When the two museums closed for renovations in January 2000, they were expected to reopen in about three years. It turns out to have taken twice that long, but this delay—occasioned by the project's unforeseen complexity—proved a blessing. "I've come to believe that a lot of what's most spectacular and transformational has probably only occurred because we had more time to think," says SAAM's Elizabeth Broun. "I don’t think any of us fully appreciated the building before; its extraordinary character had been obscured under decades of well-intentioned additions and accretions. But then we had a moment of realization that we could liberate this building and let it resume the life that it had in the 19th century."
Prior to the renovations, both museums—installed not long after the damaging effects of the sun on artwork began to be fully understood—were deliberately kept dark, with many of the original windows closed off.
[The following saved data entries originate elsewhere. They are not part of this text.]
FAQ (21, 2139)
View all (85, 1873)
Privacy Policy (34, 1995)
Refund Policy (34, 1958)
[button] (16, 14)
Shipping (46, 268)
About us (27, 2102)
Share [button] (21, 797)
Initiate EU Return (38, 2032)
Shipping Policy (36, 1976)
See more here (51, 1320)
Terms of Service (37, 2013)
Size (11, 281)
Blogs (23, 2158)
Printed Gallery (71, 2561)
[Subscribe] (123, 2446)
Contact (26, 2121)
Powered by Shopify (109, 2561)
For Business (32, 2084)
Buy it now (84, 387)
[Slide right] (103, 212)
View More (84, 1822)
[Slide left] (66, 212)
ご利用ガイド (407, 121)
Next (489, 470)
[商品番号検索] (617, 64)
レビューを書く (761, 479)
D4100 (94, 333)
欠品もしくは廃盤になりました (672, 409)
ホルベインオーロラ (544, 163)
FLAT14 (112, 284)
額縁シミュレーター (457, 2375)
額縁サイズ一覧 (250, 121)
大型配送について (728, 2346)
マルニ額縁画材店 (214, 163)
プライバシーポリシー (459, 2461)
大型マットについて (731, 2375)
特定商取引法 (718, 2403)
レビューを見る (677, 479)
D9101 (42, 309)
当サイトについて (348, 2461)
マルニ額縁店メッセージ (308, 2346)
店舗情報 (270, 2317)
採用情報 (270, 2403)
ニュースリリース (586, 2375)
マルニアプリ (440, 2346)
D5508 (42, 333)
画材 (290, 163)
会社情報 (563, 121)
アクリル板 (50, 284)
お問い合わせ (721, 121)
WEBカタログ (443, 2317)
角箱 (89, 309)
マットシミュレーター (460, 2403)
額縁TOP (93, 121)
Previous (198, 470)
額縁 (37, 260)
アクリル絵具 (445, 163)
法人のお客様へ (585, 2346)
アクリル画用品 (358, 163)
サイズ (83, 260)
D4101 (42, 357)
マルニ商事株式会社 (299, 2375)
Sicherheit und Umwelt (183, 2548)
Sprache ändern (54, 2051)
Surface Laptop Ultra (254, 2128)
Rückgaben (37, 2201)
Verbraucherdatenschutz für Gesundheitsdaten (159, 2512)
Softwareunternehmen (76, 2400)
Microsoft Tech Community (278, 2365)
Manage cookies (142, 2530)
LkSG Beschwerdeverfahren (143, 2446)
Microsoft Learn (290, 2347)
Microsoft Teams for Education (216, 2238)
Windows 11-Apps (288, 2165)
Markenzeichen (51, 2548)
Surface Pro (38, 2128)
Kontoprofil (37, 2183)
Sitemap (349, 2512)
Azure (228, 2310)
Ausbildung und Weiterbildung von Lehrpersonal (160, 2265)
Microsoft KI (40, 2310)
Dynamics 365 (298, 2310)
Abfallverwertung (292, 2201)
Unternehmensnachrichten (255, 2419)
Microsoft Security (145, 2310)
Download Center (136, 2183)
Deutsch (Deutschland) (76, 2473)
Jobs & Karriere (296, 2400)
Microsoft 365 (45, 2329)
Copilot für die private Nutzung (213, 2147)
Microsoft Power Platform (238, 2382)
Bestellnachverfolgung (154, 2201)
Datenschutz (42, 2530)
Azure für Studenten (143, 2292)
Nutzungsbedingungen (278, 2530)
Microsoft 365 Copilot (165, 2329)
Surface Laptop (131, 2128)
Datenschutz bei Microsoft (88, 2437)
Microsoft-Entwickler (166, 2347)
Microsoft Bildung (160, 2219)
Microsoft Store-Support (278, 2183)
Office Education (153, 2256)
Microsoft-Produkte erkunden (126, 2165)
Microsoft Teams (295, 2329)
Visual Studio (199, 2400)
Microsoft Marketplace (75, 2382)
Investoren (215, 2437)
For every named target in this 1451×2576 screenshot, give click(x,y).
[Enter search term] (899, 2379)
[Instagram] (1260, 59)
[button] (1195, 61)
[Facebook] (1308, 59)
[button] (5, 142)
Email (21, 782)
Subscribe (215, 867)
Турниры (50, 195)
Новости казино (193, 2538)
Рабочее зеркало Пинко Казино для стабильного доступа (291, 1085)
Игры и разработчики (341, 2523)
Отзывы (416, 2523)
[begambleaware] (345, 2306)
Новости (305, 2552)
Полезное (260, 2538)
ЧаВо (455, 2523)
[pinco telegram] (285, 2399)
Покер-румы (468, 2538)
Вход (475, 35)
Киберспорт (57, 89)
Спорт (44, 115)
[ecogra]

Now, new glass that blocks harmful ultraviolet rays allows the daylight to pour in as Mills intended. "So 21st-century technology makes the 19th century more present," says Pachter.
The work has cost more than 100 times the Patent Office Building's original construction price of $2.3 million. The federal government has provided $166 million, while the rest has come from private donations. Much of the expenditure—on such things as a new heating, ventilation, and air-conditioning system—will be invisible to visitors.
Perhaps the most dramatically visible elements of the whole construction project are yet to be seen. Plans are afoot to restore a version of Mills' demolished south facade staircase. And in the courtyard of the Patent Office Building, work is under way on an immense glass-and-steel canopy, designed by the renowned British architect Sir Norman Foster, which, when completed in 2007, will span the space in a single shimmering billow. It will be a gesture of vaulting ambition—both technical and aesthetic—that Robert Mills himself might well have admired. "We felt it wasn't betraying the building at all, but would bring in our own century's exuberance," Pachter says.
Adam Goodheart who last wrote about John Paul Jones for Smithsonian, is the C.V. Starr Scholar at Washington College.